TransportMaps.Maps.ListStackedParametricMapBase

Module Contents

Classes

ListStackedParametricMap

Defines the map \(T\) obtained by stacking \(T_1, T_2, \ldots\).

class TransportMaps.Maps.ListStackedParametricMapBase.ListStackedParametricMap(**kwargs)[source]

Bases: TransportMaps.Maps.ListStackedMapBase.ListStackedMap, TransportMaps.Maps.ParametricMapBase.ParametricMap

Defines the map \(T\) obtained by stacking \(T_1, T_2, \ldots\).

\[\begin{split}T({\bf x}) = \left[ \begin{array}{c} T_1({\bf x}_{0:d_1}) \\ T_2({\bf x}_{0:d_2}) \\ \vdots \end{array} \right]\end{split}\]
property n_coeffs[source]

Returns the total number of coefficients.

Returns:

(int) – total number \(N\) of

coefficients characterizing the map.

Raises:

NotImplementedError – needs to be implemented in subclasses

property coeffs[source]

Returns the actual value of the coefficients.

Returns:

(ndarray [\(N\)]) – coefficients.

Raises:

NotImplementedError – needs to be implemented in subclasses

grad_a(x, precomp=None, idxs_slice=slice(None), cache=None)[source]

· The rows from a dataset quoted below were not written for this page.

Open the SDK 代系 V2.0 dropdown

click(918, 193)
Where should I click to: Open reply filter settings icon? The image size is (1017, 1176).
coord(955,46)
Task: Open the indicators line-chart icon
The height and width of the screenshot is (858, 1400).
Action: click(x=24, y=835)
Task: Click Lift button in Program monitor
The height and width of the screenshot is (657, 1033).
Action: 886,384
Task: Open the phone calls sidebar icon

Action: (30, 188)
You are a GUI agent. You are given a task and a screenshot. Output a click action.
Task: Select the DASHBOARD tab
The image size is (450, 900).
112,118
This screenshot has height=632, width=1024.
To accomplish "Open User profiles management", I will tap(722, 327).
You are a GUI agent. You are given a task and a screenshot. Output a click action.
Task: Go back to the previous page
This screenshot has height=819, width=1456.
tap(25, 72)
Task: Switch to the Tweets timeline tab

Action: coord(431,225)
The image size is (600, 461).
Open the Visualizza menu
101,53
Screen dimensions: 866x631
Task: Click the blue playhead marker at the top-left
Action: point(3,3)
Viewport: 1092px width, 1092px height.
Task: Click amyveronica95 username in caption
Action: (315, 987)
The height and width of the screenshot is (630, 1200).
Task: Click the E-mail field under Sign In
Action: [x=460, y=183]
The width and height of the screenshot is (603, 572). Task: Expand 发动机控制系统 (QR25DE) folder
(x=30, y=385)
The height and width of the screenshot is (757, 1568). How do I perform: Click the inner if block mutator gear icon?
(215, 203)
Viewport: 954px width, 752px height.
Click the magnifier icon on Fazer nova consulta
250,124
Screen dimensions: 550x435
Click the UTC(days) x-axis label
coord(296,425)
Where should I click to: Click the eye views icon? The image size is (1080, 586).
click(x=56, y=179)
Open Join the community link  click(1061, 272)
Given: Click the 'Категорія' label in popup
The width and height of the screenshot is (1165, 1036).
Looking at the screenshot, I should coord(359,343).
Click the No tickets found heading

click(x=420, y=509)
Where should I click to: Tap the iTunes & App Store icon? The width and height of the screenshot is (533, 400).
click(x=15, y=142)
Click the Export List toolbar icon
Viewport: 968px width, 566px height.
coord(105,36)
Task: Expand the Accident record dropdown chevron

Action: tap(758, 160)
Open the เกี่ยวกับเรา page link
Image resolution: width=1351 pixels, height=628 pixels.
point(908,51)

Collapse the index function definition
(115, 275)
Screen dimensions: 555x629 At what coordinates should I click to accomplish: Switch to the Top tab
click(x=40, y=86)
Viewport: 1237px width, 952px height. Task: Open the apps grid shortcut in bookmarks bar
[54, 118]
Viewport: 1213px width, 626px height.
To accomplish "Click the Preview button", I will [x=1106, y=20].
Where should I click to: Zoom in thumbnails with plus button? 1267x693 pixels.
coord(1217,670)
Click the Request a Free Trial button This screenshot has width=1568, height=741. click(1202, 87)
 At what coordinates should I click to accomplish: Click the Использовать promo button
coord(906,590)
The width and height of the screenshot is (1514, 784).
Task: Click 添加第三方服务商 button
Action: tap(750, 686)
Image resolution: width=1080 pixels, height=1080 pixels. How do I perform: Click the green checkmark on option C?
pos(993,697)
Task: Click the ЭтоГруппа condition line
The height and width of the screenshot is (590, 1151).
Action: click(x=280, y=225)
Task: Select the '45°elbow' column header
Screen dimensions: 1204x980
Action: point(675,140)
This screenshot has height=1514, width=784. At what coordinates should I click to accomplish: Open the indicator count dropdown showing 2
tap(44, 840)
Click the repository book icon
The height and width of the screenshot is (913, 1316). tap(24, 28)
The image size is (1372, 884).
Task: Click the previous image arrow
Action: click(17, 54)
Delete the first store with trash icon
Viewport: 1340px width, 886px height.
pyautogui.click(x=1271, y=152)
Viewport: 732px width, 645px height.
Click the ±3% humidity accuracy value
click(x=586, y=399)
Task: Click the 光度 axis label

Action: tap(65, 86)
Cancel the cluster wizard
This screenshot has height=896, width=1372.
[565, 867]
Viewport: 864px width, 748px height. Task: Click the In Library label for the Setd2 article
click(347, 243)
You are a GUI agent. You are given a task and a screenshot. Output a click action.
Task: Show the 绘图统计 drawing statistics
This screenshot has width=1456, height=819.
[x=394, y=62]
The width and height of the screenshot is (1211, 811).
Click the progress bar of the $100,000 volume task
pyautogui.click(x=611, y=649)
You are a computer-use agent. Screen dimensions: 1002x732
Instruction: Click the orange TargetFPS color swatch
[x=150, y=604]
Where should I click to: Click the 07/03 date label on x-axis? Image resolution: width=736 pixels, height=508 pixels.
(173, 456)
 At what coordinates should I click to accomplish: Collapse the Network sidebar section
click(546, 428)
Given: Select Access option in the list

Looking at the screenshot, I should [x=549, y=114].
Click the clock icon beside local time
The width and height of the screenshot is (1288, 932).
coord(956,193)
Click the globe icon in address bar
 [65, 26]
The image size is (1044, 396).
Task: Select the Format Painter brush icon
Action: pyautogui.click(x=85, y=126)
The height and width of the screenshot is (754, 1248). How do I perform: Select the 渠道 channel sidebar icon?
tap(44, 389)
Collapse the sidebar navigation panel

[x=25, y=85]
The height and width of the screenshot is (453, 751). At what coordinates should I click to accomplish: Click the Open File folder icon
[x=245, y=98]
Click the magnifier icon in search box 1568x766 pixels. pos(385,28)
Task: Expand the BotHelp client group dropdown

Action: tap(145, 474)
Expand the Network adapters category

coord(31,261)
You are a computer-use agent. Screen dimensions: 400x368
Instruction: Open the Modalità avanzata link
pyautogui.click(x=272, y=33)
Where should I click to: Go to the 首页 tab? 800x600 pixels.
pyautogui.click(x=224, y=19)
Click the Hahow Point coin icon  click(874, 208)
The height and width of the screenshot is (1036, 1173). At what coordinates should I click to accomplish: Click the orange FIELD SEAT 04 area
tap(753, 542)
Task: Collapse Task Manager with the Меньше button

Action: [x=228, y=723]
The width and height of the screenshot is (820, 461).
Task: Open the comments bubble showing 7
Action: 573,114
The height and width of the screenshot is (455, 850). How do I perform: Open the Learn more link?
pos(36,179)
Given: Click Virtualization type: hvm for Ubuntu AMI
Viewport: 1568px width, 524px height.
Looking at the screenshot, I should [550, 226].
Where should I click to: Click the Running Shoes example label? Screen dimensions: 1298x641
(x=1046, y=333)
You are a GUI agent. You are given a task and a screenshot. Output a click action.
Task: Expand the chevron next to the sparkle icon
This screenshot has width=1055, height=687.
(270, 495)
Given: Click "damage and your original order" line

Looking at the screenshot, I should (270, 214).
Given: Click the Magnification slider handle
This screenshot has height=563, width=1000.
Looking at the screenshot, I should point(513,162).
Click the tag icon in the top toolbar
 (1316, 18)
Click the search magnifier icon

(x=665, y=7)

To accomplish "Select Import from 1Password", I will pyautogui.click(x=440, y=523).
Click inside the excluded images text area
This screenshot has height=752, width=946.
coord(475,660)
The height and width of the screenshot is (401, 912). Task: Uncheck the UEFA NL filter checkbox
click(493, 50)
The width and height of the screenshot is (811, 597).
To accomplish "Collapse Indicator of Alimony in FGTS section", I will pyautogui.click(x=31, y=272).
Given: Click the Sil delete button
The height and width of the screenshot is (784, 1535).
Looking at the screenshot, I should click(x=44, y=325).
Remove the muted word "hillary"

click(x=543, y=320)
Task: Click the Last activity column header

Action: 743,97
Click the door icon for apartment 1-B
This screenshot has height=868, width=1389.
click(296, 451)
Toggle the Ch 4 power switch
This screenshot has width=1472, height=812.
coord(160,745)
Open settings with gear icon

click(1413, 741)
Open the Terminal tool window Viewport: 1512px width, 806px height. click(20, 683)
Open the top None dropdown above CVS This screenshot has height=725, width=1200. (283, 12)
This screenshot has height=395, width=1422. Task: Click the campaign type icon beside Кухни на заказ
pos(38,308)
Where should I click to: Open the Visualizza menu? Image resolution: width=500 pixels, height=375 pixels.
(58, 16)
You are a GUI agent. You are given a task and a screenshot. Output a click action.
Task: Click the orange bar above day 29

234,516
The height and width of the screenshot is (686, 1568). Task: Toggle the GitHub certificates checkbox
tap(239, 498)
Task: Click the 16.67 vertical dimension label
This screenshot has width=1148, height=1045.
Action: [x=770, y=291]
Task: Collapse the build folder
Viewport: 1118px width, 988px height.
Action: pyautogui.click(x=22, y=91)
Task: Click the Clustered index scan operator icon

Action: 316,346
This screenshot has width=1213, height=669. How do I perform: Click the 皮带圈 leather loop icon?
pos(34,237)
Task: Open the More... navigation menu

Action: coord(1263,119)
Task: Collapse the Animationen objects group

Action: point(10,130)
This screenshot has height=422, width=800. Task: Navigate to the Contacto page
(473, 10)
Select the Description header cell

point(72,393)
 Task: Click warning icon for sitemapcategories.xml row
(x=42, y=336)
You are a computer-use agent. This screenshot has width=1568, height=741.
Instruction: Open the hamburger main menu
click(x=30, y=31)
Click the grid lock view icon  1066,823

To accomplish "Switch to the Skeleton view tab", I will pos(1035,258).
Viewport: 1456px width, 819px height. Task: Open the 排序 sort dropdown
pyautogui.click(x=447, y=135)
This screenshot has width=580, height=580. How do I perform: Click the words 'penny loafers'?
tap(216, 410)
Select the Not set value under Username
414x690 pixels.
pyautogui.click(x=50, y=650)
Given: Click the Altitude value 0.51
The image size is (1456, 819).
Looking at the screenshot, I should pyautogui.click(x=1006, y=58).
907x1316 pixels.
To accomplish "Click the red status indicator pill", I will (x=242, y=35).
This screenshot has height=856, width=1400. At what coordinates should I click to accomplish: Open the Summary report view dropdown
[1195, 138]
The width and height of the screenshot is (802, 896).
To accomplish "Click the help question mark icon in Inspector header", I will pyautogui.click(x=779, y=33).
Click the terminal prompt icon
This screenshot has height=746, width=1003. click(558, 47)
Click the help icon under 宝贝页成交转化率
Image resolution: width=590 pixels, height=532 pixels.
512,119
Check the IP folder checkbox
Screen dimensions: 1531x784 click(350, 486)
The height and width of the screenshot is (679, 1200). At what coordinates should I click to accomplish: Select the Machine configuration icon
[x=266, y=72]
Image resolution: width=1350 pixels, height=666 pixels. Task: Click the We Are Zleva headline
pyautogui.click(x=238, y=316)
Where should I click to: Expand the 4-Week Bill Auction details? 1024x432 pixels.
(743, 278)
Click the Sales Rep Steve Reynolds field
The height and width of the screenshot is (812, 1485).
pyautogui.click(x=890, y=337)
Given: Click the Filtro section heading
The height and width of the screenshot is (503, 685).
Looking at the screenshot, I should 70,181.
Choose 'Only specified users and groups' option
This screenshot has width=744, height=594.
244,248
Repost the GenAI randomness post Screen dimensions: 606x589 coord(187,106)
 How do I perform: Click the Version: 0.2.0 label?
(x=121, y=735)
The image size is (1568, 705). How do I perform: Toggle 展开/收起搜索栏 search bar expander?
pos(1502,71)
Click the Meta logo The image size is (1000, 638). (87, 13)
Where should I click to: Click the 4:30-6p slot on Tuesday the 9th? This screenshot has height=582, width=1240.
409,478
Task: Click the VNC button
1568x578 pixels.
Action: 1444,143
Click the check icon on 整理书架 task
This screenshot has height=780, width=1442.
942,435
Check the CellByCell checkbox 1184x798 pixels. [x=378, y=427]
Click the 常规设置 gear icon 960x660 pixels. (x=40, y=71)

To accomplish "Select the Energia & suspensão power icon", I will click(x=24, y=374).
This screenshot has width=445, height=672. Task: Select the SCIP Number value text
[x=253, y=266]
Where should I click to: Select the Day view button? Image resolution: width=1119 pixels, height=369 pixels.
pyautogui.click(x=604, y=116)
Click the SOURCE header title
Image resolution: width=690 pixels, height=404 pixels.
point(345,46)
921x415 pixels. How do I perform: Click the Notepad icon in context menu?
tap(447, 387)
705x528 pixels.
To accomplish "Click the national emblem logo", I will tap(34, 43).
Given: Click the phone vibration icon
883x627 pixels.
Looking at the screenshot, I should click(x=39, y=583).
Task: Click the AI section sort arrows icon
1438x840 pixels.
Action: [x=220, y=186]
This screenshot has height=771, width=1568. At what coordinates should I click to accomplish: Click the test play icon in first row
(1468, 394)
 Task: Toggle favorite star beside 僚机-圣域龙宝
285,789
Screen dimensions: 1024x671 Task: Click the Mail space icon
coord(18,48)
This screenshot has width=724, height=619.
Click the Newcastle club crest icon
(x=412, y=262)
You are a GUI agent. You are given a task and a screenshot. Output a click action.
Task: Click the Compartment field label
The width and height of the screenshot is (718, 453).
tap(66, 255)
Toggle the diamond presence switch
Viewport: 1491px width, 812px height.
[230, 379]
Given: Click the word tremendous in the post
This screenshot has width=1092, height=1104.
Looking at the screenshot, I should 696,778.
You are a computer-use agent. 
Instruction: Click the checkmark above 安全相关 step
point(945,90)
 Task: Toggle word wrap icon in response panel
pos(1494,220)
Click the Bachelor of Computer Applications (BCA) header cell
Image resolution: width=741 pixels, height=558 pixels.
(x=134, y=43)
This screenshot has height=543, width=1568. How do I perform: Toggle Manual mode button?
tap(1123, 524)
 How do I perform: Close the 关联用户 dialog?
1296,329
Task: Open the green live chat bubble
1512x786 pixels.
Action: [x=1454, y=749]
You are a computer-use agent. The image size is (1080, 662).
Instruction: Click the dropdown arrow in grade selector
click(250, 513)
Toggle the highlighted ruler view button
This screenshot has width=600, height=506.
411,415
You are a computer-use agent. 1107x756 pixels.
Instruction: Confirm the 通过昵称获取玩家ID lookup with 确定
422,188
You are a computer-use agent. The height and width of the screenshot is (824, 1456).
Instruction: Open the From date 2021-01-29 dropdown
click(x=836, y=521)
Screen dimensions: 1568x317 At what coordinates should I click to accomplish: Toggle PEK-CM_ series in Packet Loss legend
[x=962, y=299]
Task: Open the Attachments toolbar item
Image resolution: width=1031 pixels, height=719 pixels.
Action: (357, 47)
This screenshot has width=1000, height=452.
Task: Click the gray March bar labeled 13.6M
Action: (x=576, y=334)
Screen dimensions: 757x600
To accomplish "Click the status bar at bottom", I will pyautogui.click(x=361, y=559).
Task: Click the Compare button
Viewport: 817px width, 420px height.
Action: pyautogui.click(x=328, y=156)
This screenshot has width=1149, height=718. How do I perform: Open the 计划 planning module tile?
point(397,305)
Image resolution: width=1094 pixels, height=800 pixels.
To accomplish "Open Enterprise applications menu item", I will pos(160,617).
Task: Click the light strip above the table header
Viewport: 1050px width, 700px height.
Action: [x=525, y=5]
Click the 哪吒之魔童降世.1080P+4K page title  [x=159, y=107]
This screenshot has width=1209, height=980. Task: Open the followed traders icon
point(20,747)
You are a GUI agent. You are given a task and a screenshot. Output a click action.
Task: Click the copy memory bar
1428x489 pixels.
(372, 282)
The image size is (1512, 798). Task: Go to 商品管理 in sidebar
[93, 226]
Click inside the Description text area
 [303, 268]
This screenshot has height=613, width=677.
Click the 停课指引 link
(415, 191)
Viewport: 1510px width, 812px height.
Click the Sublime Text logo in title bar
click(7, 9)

Compute \(\nabla_{\bf a} T[{\bf a}]({\bf x})\)

Parameters:
  • x (ndarray [\(m,d\)]) – evaluation points

  • precomp (dict) – dictionary of precomputed values

  • idxs_slice (slice) – if precomputed values are present, this parameter indicates at which of the points to evaluate. The number of indices represented by idxs_slice must match x.shape[0].

Returns:

(ndarray) – gradient

Raises:

NotImplementedError – needs to be implemented in subclasses

hess_a(x, precomp=None, idxs_slice=slice(None), cache=None)[source]

Compute \(\nabla^2_{\bf a} T[{\bf a}]({\bf x})\)

Parameters:
  • x (ndarray [\(m,d\)]) – evaluation points

  • precomp (dict) – dictionary of precomputed values

  • idxs_slice (slice) – if precomputed values are present, this parameter indicates at which of the points to evaluate. The number of indices represented by idxs_slice must match x.shape[0].

Returns:

(ndarray) – Hessian

Raises:

NotImplementedError – needs to be implemented in subclasses

action_hess_a(x, da, precomp=None, idxs_slice=slice(None), cache=None)[source]

Compute \(\langle\nabla^2_{\bf a} T[{\bf a}]({\bf x}), \delta{\bf a}\rangle\)

Parameters:
  • x (ndarray [\(m,d\)]) – evaluation points

  • da (ndarray [\(N\)]) – direction on which to evaluate the Hessian

  • precomp (dict) – dictionary of precomputed values

  • idxs_slice (slice) – if precomputed values are present, this parameter indicates at which of the points to evaluate. The number of indices represented by idxs_slice must match x.shape[0].

Returns:

(ndarray) – action of the Hessian

Raises:

NotImplementedError – needs to be implemented in subclasses